Many Solo customers want to normalize their authNZ strategies across all applications. Or provide a baseline set of rate limiting rules to protect all Internet-facing services against DDoS attacks.
These types of use cases lead large organizations to consider a tiered gateway approach as depicted below. The API Gateway Routing Tier often operates in a dedicated cluster, and contains security and routing policies as the initial landing point for user requests. It then routes those requests to workload clusters, whose routing policies can then be focused more on application-specific requirements.
In short, a tiered architecture often allows for better separation of concerns across application and platform teams, enabling each group to focus more on its core mission.
Consider Gloo Mesh for superior multi-tenant support
For organizations that require more sophistication in its approach to tiered gateways and multi-cluster deployments, migrating to Gloo Mesh is a potential next step on this journey. Gloo Mesh relies on the Istio control plane, the most battle-tested control plane for Envoy proxies anywhere.

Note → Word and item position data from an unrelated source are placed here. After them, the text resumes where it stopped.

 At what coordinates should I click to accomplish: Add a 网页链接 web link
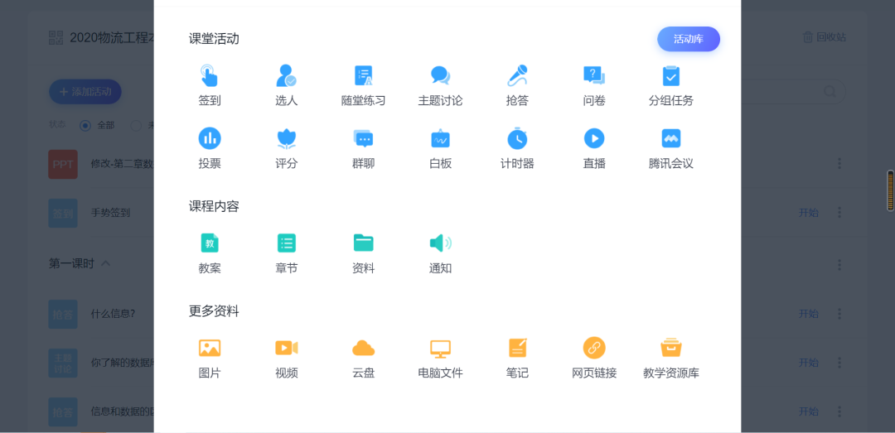[x=593, y=348]
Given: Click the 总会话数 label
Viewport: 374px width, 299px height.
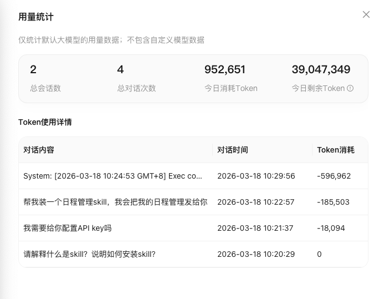Looking at the screenshot, I should (45, 88).
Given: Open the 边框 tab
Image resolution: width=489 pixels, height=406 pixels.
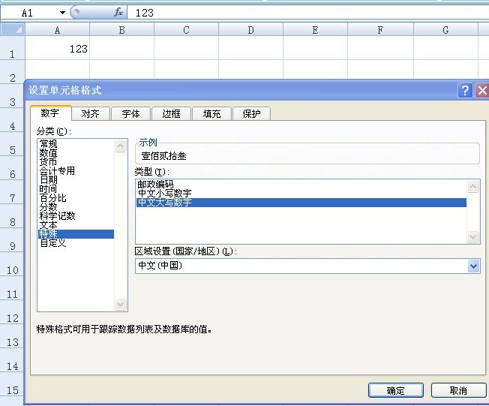Looking at the screenshot, I should click(x=171, y=114).
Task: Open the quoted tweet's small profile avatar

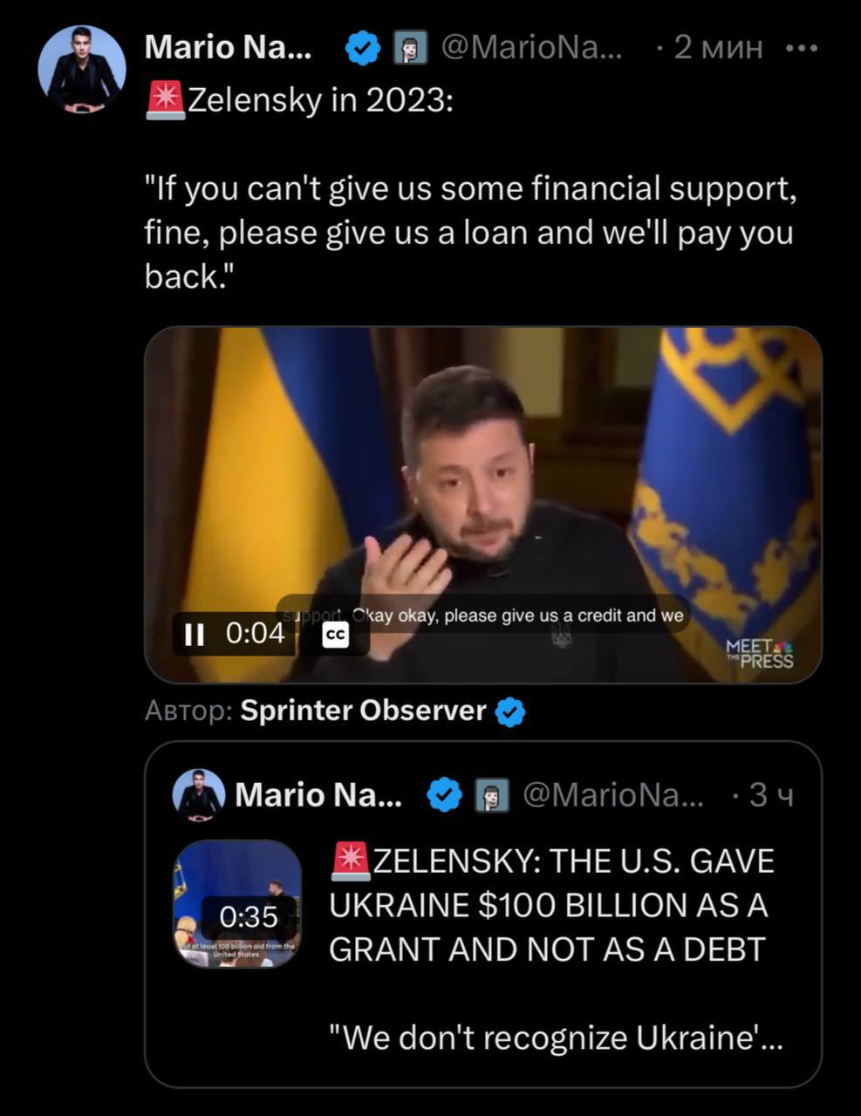Action: pos(199,794)
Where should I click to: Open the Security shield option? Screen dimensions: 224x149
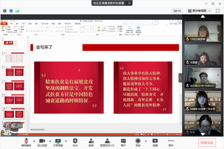[75, 142]
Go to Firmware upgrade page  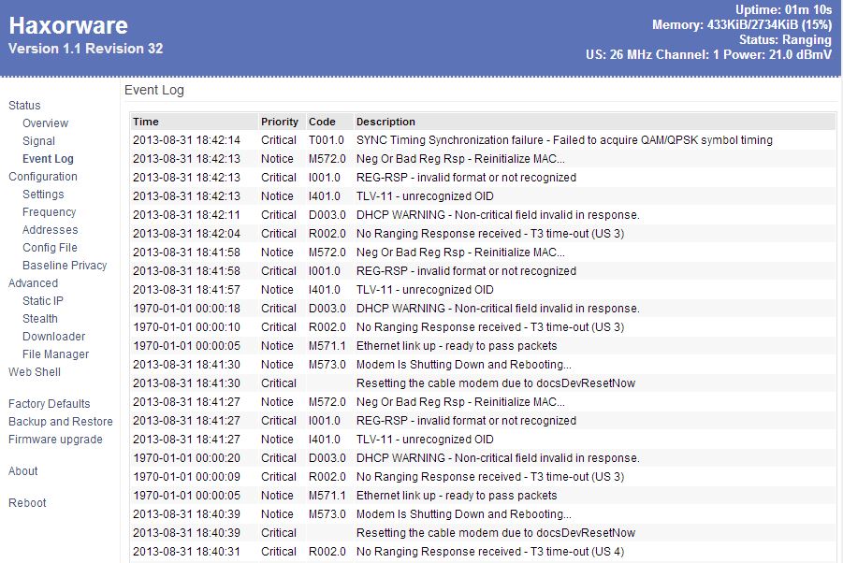click(55, 440)
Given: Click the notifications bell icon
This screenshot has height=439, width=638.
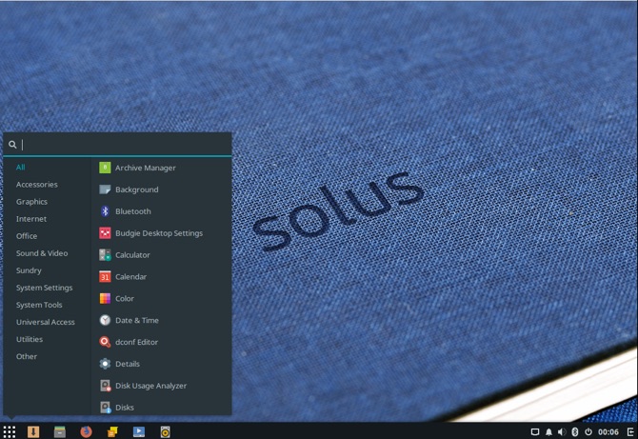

It also supports a concept called Workspaces, a Kubernetes Custom Resource that allows namespaces across multiple clusters to be separated into logical groups. Explicit import and export of resources are required for resources to be shared across workspaces.
Plan for Multi-Cluster Operations
For large-scale deployments considering how to operate in a multi-region context, multi-cluster architectures are a must. Managing service failover is typically one of the first questions asked.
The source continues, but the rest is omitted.